◆ **Exercise description**:
Render this sentence from the Salesforce security text below in Spanish: "Monitor connected apps and audit for unusual authorizations or access patterns."

◆ **Source extract**:
━━━━━━━━

With Varonis for Salesforce, users can automatically eliminate risky misconfigurations, find and remediate exposed sensitive data, and detect anomalous behavior. Our platform bridges the gap between security and Salesforce teams, helping both sides work together to reduce risk.
Varonis also simplifies Salesforce's complex permissions and automatically surfaces users assigned high-risk entitlements with a real-time, interactive view across users, profiles, and permission sets.
When it comes to defending against threats like UNC6040, Salesforce recommends a series of best practices that Varonis automates and simplifies:
How to defend against vishing
When it comes to protecting your data from threat actors like UNC3944 (aka Scattered Spider), organizations should consider the following proactive defenses:
- Educate employees about social engineering tactics. Make it clear that IT will never ask them to install or authorize apps over the phone.
- Implement strict app authorization policies in platforms like Salesforce and Microsoft 365.
- Monitor connected apps and audit for unusual authorizations or access patterns.
- Use behavioral analytics to detect lateral movement and data exfiltration.
- Adopt a Zero Trust model — never trust, always verify.
- Harden identity infrastructure by enforcing phishing-resistant MFA, restricting self-service password resets, and monitoring for suspicious identity activity.
- Limit access to administrative tools and enforce just-in-time access provisioning.
- Simulate vishing attacks as part of regular security awareness training to test and reinforce employee vigilance.
Immediate recommended actions from Salesforce include:
- Audit and restrict connected app permissions in Salesforce.

━━━━━━━━

◆ **Source data**:

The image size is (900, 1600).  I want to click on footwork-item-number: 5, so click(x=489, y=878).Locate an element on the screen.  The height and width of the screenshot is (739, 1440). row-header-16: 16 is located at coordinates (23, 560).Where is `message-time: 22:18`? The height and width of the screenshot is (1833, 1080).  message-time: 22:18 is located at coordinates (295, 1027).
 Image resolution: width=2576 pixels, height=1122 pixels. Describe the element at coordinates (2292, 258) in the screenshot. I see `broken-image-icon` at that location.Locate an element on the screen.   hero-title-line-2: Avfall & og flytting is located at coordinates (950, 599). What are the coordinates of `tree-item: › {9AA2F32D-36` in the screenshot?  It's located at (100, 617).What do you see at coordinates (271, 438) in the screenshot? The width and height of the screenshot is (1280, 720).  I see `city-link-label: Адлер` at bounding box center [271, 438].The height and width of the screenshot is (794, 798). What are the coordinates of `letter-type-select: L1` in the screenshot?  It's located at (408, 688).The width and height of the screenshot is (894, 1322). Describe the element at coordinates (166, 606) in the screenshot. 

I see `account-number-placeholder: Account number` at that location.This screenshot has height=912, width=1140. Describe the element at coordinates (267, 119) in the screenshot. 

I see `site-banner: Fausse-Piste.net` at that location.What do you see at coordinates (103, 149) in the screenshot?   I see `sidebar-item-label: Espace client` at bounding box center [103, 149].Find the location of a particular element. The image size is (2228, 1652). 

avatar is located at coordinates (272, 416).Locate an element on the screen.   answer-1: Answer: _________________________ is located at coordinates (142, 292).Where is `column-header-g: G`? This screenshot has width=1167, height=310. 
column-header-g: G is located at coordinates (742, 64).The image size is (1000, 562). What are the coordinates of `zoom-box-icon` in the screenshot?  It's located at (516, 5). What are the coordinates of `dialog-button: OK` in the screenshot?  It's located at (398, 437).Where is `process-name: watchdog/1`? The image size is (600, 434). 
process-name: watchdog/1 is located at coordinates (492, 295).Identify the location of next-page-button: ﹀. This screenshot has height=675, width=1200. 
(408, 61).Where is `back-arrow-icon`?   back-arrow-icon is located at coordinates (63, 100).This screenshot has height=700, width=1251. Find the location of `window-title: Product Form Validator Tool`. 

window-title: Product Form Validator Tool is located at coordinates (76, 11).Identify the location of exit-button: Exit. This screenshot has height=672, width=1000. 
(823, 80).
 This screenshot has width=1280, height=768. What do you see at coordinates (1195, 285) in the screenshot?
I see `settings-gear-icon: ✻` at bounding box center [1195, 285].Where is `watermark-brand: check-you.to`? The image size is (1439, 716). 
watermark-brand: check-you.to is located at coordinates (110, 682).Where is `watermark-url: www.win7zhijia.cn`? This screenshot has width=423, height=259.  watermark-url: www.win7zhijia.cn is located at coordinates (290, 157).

━━━━━━━━

◆ **Completed task**:
Supervise las aplicaciones conectadas y audite si hay autorizaciones o patrones de acceso inusuales.